Authored by kpdev42 on Dec 19 2019, 5:43 AM.

Details

Summary

In some cases Clang does not perform merging of instructions AND and TST (aka ANDS xzr), like

Example:

tst x2, x1
and x3, x2, x1

to:

ands x3, x2, x1

This patch add such merging during instruction selection:
when AND is replaced with ANDS instruction in LowerSELECT_CC,
all users of AND also should be changed for using this ANDS instruction

Short discussion on mailing list
http://llvm.1065342.n5.nabble.com/llvm-dev-ARM-Peephole-optimization-instructions-tst-add-tp133109.html

Diff Detail

Event Timeline

kpdev42 created this revision.Dec 19 2019, 5:43 AM

Ping. I would be grateful for your commentaries about this patch. Maybe this code should be changed in some way?

efriedma added a subscriber: efriedma.

I don't have time to review this at the moment; adding some other reviewers.

Generally, if you don't get a response in a week, it's appropriate to say something. Sometimes reviews slip through the cracks. See http://llvm.org/docs/DeveloperPolicy.html#code-reviews

I don't mind taking a look.

First question about where this should live. With AArch64InstrInfo::mergeInstructions(MachineFunction& MF) you're iterating of all blocks/instructions, which is typically not something that belongs in AArch64InstrInfo because that works on instructions. The generic peephole class does exactly this, which makes calls to e.g. optimizeCondBranch. As Eli suggested in the email thread on llvm dev, can you implement and do this in AArch64InstrInfo::optimizeCondBranch(MachineInstr &MI)?

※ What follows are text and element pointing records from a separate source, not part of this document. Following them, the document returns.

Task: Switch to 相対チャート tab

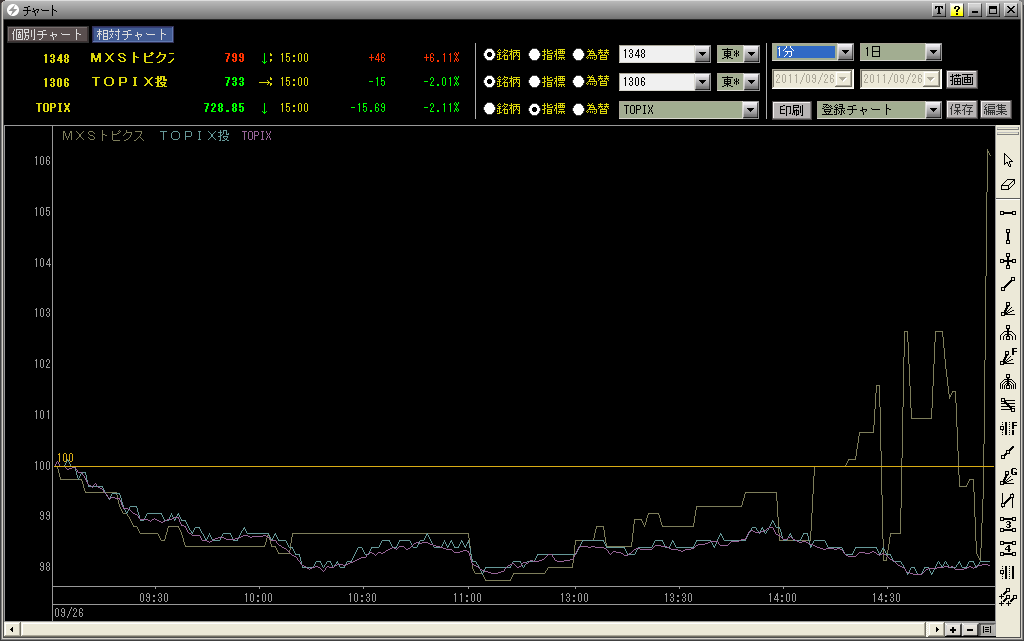Action: pyautogui.click(x=132, y=34)
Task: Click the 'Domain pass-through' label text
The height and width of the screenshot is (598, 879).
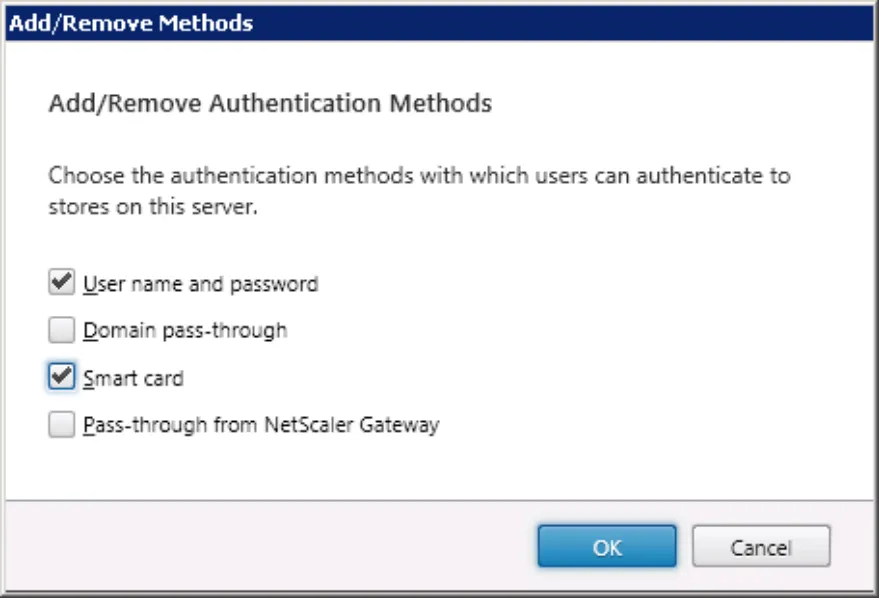Action: [x=185, y=331]
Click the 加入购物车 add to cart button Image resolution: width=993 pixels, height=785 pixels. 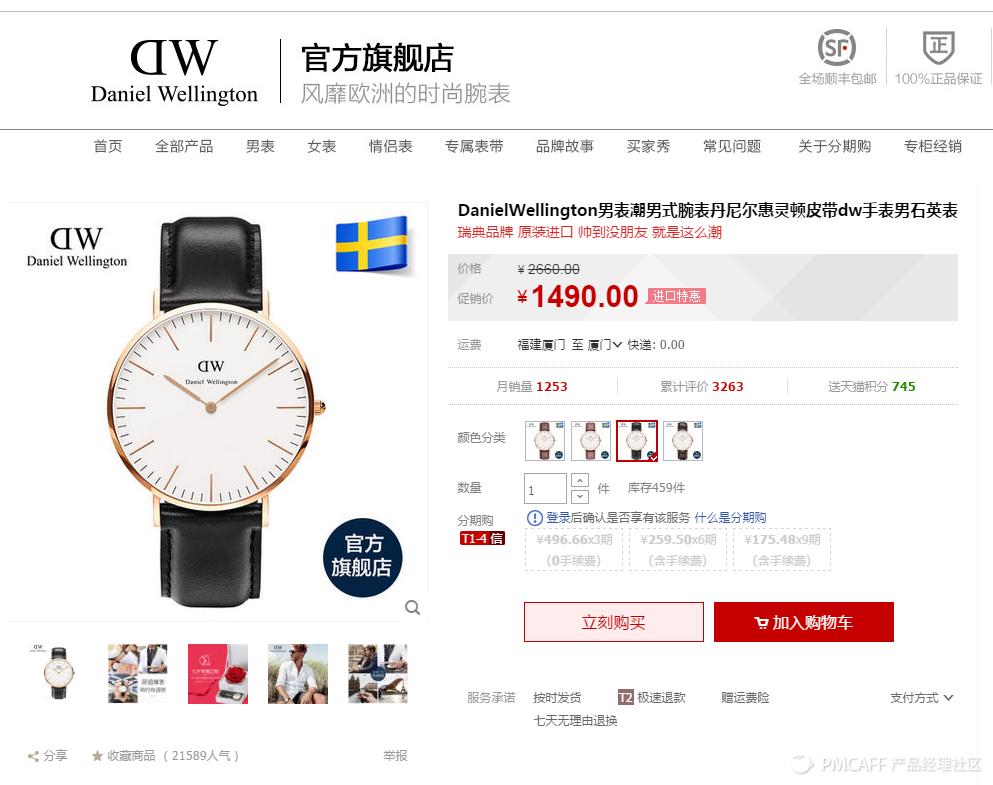pos(804,622)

The other option, which might turn out to be simpler is to try and do this in ISel instead. There is a getNodeIfExists(..), which can be used to check if we have an ISD::AND, and an equivalent AArch64ISD::ANDS. Maybe done in performANDCombine?

This is kind of like doing CSE between two different nodes, but ISel is pretty good at that.

kpdev42 added a comment.EditedJan 28 2020, 10:55 PM

I don't mind taking a look.

First question about where this should live. With AArch64InstrInfo::mergeInstructions(MachineFunction& MF) you're iterating of all blocks/instructions, which is typically not something that belongs in AArch64InstrInfo because that works on instructions. The generic peephole class does exactly this, which makes calls to e.g. optimizeCondBranch. As Eli suggested in the email thread on llvm dev, can you implement and do this in AArch64InstrInfo::optimizeCondBranch(MachineInstr &MI)?

It is actually because I was confused that AArch64InstrInfo::optimizeCondBranch(MachineInstr &MI) takes only one instruction as parameter, but I need to iterate over BB to find necessary ANDS instruction. Of course I might get BB with getParent() of MI and iterate over it. But I thought that such interface would be kind of misleading (I mean - if function takes one instruction as a parameter, but works with BB, it should better takes BB as a parameter (or even function)). Seems to be that I am overthinking a bit here :(

I will move all my changes to AArch64InstrInfo::optimizeCondBranch(MachineInstr &MI) asap to proceed with review

The other option, which might turn out to be simpler is to try and do this in ISel instead. There is a getNodeIfExists(..), which can be used to check if we have an ISD::AND, and an equivalent AArch64ISD::ANDS. Maybe done in performANDCombine?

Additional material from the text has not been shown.